Written request 1: In the newsletter text, who publishes Evaluation Matters, and how often does it come out?
Written request 2: Summarize the newsletter text in two sentences.

In this edition

Spooky Stats and Peculiar Paradoxes
Creepy Confidence Intervals
Work Smarter Together

About Evaluation Matters

Evaluation Matters is a monthly newsletter published by University of Nevada, Reno-Extension. It is designed to support Extension personnel and community partners in building practical skills for evaluating programs, making sense of data, and improving outcomes. Each issue focuses on a key concept or method in evaluation and provides clear explanations, examples, and tools that can be applied to real-world programs.

See your data in a new light. This issue explores how hidden patterns can mislead results, how to measure uncertainty with confidence intervals, and how thoughtful collaboration helps teams work smarter together.

Spooky Stats and Peculiar Paradoxes

Learn how strange statistical patterns like Simpson’s Paradox, Survivorship Bias, and Selection Bias can trick evaluators and distort results.

Sometimes data can mislead. A pattern looks clear, a conclusion feels certain, and then something changes when we look at our data in a different way. In evaluation, these moments can be spooky! Like a creak in an old house, sometimes there are signs that something beneath the surface deserves another look. Three statistical phenomena can be responsible for such surprises: Simpson’s Paradox, Survivorship Bias, and Selection Bias. Each can distort what your numbers say, leading to confident but mistaken interpretations if left unrecognized.

Even clear data can conceal hidden stories.

Simpson’s Paradox occurs when a relationship that appears in the overall data reverses or disappears once the information is separated into groups. Imagine a chart showing a downward slope between two variables, perhaps suggesting that higher participation hours lead to lower satisfaction. The pattern looks clear, but when the data are broken out by subgroup, the relationship reverses, and within each group, satisfaction actually increases with participation. The apparent decline comes from combining groups of different sizes or characteristics, which hides what is happening within them. In evaluation, this might occur when statewide data show a decline even though most regions or populations experienced increases. The original pattern wasn’t technically false, but it was incomplete and distorted by aggregation.

Rows:
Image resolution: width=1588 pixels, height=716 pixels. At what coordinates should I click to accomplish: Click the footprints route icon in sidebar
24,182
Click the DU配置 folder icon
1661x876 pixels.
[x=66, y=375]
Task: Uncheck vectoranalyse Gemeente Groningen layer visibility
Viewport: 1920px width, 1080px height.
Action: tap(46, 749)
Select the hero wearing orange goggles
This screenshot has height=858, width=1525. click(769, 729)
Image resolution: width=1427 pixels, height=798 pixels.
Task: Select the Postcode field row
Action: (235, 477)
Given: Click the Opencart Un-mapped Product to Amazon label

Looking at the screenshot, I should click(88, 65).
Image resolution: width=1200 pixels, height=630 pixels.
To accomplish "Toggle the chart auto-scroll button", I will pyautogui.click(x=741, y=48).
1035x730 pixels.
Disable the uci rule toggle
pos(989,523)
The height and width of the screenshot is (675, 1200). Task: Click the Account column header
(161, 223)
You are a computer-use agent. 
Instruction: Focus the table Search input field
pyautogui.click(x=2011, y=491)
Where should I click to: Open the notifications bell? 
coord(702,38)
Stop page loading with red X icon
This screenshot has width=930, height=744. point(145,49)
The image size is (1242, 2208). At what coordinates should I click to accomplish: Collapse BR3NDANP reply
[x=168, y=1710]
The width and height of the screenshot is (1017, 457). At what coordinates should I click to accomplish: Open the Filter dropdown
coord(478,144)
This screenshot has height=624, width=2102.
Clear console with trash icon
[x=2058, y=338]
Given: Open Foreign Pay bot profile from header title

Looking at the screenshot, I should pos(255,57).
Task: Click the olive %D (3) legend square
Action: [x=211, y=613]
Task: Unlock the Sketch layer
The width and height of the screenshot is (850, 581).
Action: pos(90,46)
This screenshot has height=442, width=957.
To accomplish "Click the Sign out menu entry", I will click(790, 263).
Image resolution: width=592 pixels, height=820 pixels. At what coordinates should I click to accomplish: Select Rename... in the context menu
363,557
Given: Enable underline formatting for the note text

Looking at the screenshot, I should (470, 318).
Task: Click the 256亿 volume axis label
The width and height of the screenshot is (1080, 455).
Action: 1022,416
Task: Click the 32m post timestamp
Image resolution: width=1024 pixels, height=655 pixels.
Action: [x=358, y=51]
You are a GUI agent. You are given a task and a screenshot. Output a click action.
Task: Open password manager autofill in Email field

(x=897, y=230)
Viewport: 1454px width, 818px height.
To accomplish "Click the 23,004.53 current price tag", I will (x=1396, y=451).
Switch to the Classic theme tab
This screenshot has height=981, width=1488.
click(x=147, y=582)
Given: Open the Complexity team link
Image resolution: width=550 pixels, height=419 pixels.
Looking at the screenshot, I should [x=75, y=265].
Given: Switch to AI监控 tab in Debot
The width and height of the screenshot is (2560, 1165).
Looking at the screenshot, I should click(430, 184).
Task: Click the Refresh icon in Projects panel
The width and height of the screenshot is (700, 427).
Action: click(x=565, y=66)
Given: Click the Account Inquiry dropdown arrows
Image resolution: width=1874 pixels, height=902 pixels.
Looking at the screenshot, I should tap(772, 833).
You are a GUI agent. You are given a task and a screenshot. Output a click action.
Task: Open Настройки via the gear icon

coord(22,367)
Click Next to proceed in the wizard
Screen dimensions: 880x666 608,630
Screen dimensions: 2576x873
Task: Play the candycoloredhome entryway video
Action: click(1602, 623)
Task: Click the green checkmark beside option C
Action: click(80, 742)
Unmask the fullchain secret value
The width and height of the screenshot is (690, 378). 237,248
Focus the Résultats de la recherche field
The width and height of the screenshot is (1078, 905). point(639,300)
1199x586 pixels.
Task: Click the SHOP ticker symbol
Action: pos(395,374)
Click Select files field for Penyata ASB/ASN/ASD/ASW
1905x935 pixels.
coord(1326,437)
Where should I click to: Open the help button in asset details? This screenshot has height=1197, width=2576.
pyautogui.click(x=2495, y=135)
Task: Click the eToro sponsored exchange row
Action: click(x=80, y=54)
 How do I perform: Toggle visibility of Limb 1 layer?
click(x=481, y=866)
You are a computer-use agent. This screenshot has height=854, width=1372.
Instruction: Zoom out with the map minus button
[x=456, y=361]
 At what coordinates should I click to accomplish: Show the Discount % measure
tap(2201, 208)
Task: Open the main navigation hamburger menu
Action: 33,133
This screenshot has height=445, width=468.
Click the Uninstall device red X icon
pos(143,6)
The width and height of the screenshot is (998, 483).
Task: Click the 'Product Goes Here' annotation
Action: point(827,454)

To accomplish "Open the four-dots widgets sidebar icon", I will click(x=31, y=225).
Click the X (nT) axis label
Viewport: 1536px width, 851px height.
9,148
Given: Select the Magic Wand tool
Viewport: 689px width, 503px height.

Written response 1: University of Nevada, Reno-Extension publishes it monthly.

Written response 2: Evaluation Matters is a monthly newsletter from University of Nevada, Reno-Extension that helps Extension personnel and community partners build practical skills for evaluating programs. This issue covers misleading hidden patterns, confidence intervals, and teamwork, and its lead article explains that Simpson’s Paradox, Survivorship Bias, and Selection Bias can distort results, with Simpson’s Paradox occurring when a relationship in the overall data reverses or disappears once the data are separated into groups.